ANALİZ / Doç. Dr. Osman Tek
Bilim, doğası gereği bilinmeyeni bilinir kılma ameliyesidir. Bu yüzden sık sık metafiziğin alanına girer, hatta bazen onunla çatışır görünür. Oysa bu çatışma, metafiziği yok etmeye dönük bir savaş değil; anlamaya dönük bir sorgulamadır. Bilim, fizik ötesi dediğimiz o görünmeyen katmanı açıklamaya çalışır. Bu gayret hem meşru hem de gereklidir. Ancak bilimin bu sorgulayıcı doğasını, inançlara düşmanlık haline getirmek ideolojik bir sapmadır ve bilimsel değil siyasal bir tutumdur.
Bilim, müminin inancını hedef aldığı anda kendi sınırlarını aşar ve bilimsellikten uzaklaşır. Müminin inancı, yalnızca ampirik değil, aynı zamanda anlam arayışı, varlık bilinci ve ahlaki yönelim içeren çok katmanlı bir varoluş biçimidir. Bilimsel merakla metafiziğe yönelmek ile, bilim insanı sıfatıyla mümine saldırmak arasında büyük fark vardır.
Bilimin temel alanı, duyularla algılanabilir olgular âlemidir. Karl Popper’ın bilim tanımı, “yanlışlanabilir önermeler” ile ilgilidir; yani gözleme ve deneye açık olanla. Bu yönüyle bilim, yalnızca fiziksel gerçeklikle ilgilenir. Örneğin biyoloji, bir organizmanın nasıl yaşadığını detaylarıyla açıklar; ama “hayat nedir?” sorusuna tümel bir cevap veremez. Zira bu, yalnızca bir biyoloji sorusu değildir; aynı zamanda bir ontolojik ve metafizik sorudur.
Nitekim Martin Heidegger’in de dediği gibi:
“Bilim çok şey bilir, ama varlık hakkında sessizdir.”

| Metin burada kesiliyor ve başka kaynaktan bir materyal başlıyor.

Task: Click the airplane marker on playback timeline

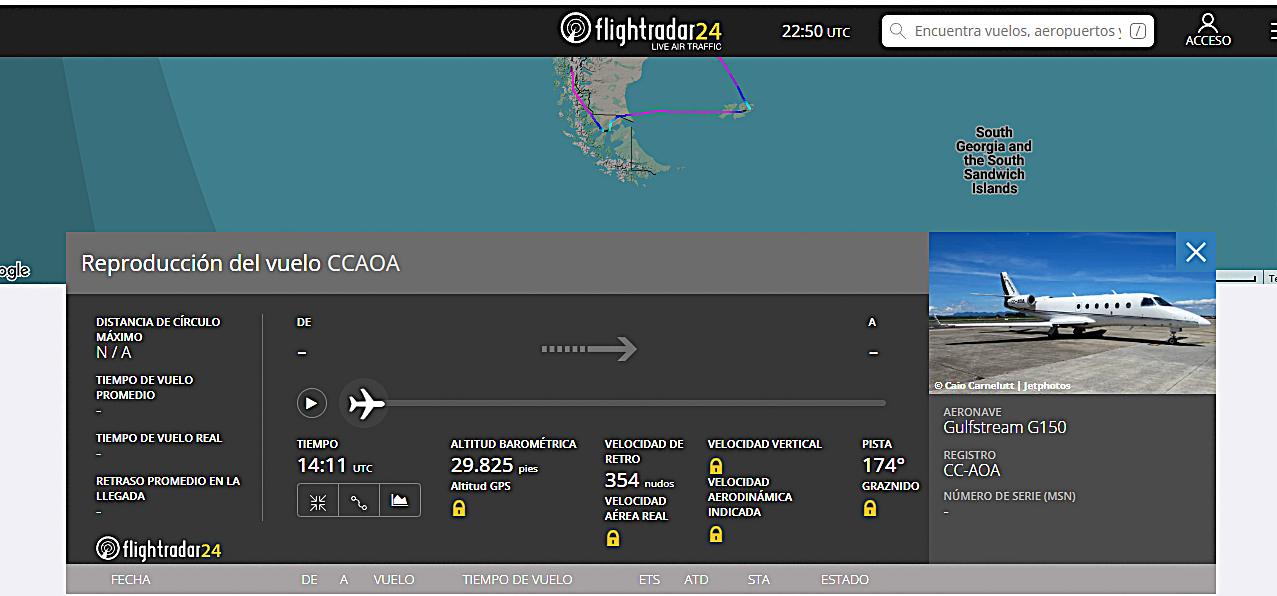Action: click(365, 404)
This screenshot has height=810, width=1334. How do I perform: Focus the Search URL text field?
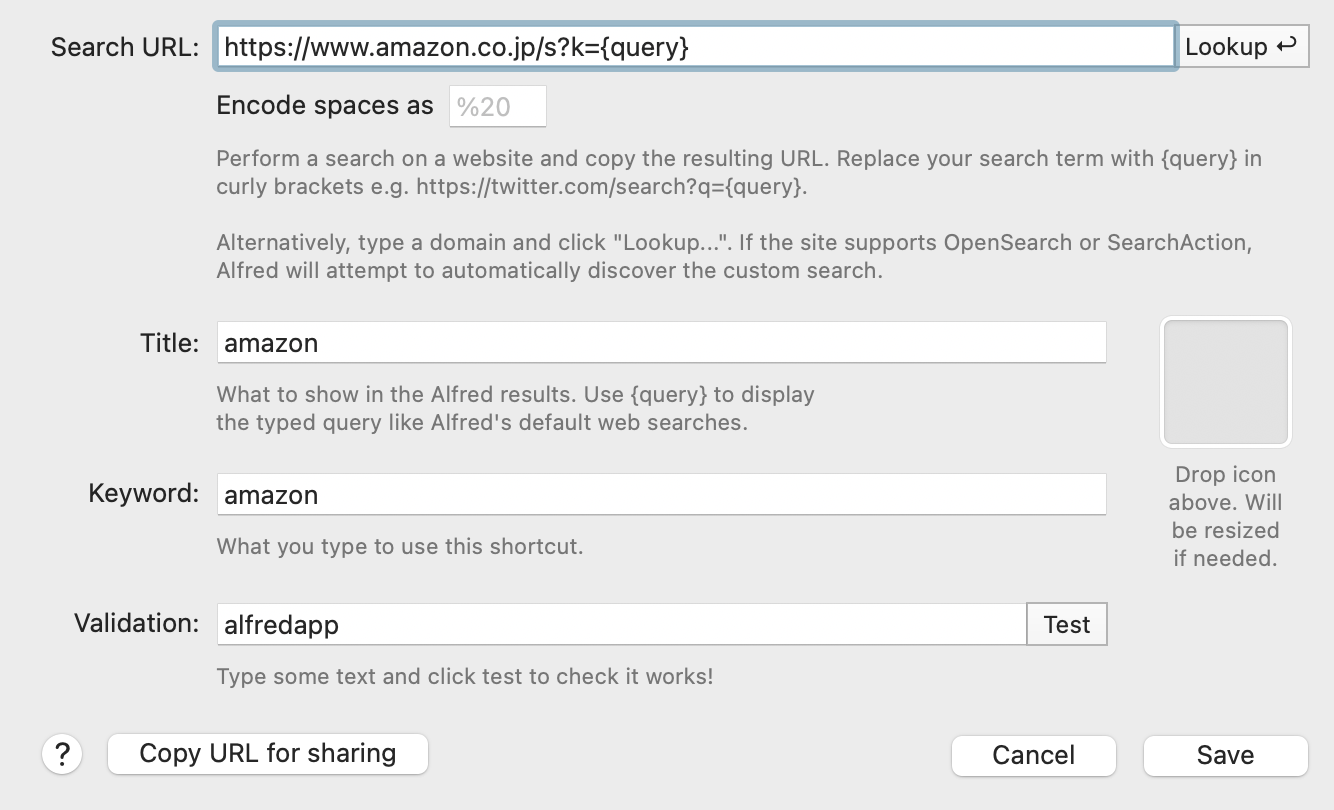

(Bkz. Varlık ve Zaman, §2)
Bu nedenle bilimin ulaşabildiği her keşif, aslında bir metafiziğin dışına çıkma değil, daha önce anlamlandıramadığımız bir fiziksel gerçekliğin farkına varma halidir. Biz onu bilmediğimiz için “metafizik” diyorduk. Oysa o, hep fiziğin içindeydi. Keşif onun yerini değil, sadece yerini bizim için görünür kıldı.
Bu noktada “metafizik”i ikiye ayırmak sağlıklı olacaktır:
1. Henüz çözülememiş fizik içi metafizik: Bilinç, zaman, estetik deneyim gibi olgular. Bunlar fiziksel gerçeklik içinde yer alır ama açıklamaları eksiktir.
2. Fiziği aşan metafizik: Tanrı, ahiret, kader, mutlak hakikat gibi meselelerdir. Bunlar deney ve gözlemle değil, akıl, sezgi, iman ve felsefi düşünceyle ele alınır.
Bu ikinci tür metafizik, bilimin alanına değil; felsefenin, teolojinin ve bireysel inancın alanına girer. Bilim susar, çünkü onun yöntemsel araçları bu konulara nüfuz etmeye uygun değildir. Burada dilin, anlamın ve iç deneyimin araçları devreye girer.
Günümüzde bazı bilim insanları, metafizik karşıtı bir pozisyon alarak inançlı bireylere karşı saldırgan bir tutum sergileyebiliyor. Oysa bu tavır, bilimsel değil ideolojiktir. Richard Dawkins, Sam Harris gibi Yeni Ateistler, bilimin verilerini kullanarak dine savaş açtılar; fakat çoğu zaman kendi yöntemlerinin dışına çıktılar. Bu tür saldırılar bilimi değil, laik pozitivizmi kutsallaştıran bir düşünce tarzını temsil eder.
Oysa gerçekten bilimsel zihniyet, soru sormaktan çekinmez. Ama aynı zamanda cevabın kaynağını da doğru tespit eder. Bilim, fiziksel dünyanın açıklanmasında eşsiz bir araçtır. Ama tüm varlığı açıklamak için yeterli değildir. Metafizik ise anlamın, yönelimin ve değerlerin alanıdır. İkisi birbirine düşman değil; insanın hakikat arayışında birbirini tamamlayan iki yüzdür.
Bugün hem bilimsel ilerlemenin hem de insan onurunun korunması için, bilim ile metafiziği çatıştırmak yerine konuşturmaya ihtiyacımız var.